Exercise directions: Every entry, start to finish, should be printed verbatim without pictures.
====== Dataset extract ======
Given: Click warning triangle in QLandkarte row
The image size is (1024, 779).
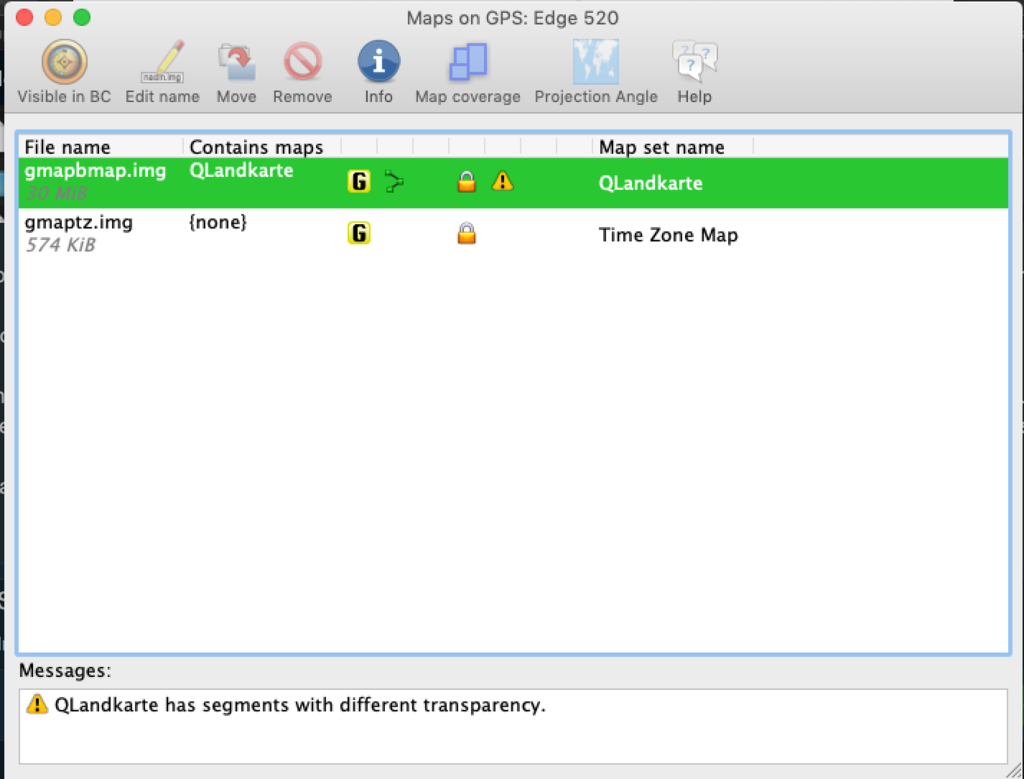Looking at the screenshot, I should point(503,182).
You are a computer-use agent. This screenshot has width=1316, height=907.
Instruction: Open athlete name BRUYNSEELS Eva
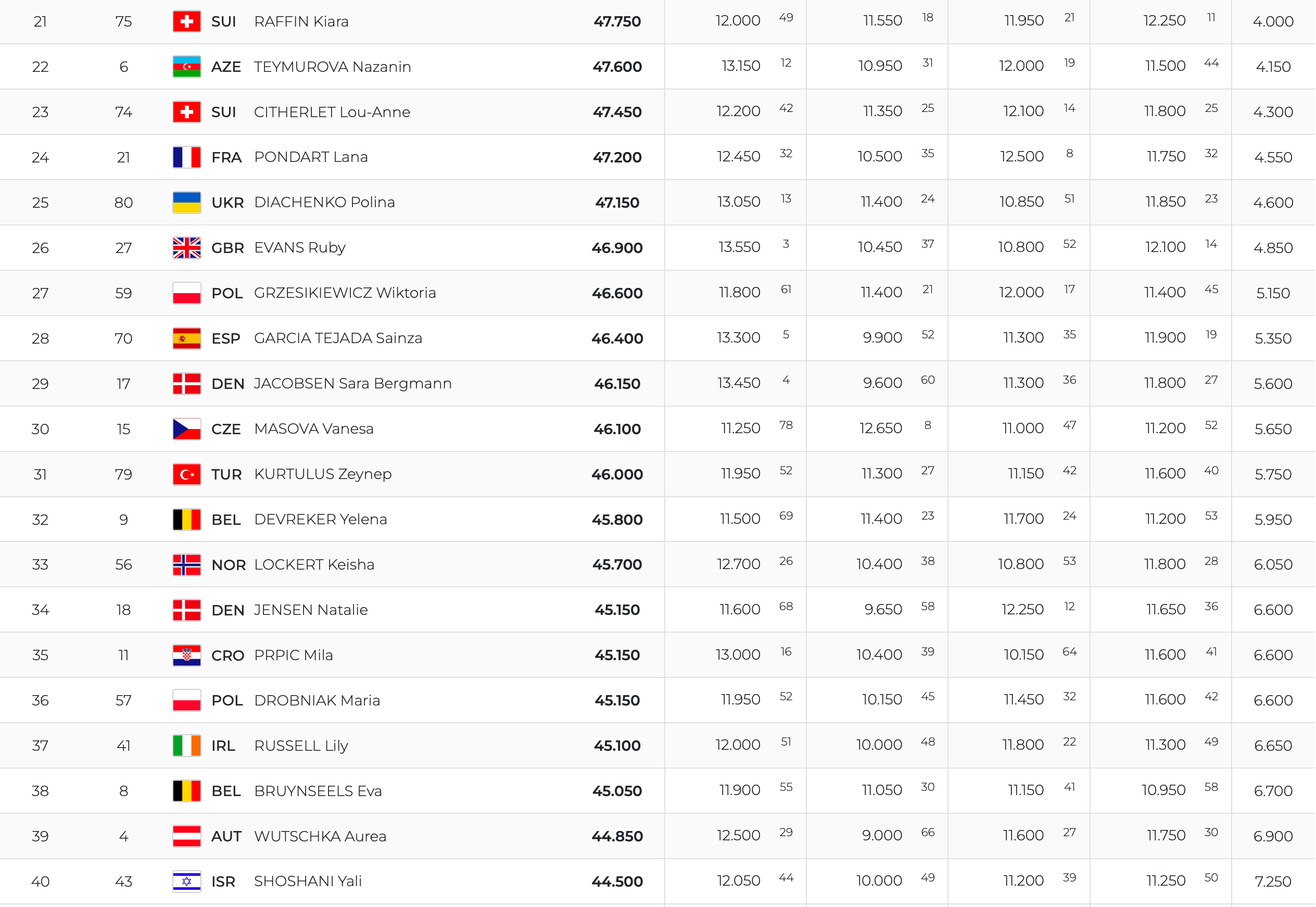pos(318,791)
======
Answer space:
Given: Click warning triangle in QLandkarte row
The image size is (1024, 779).
Looking at the screenshot, I should point(503,182).
You are a computer-use agent. This screenshot has width=1316, height=907.
Instruction: Open athlete name BRUYNSEELS Eva
pos(318,791)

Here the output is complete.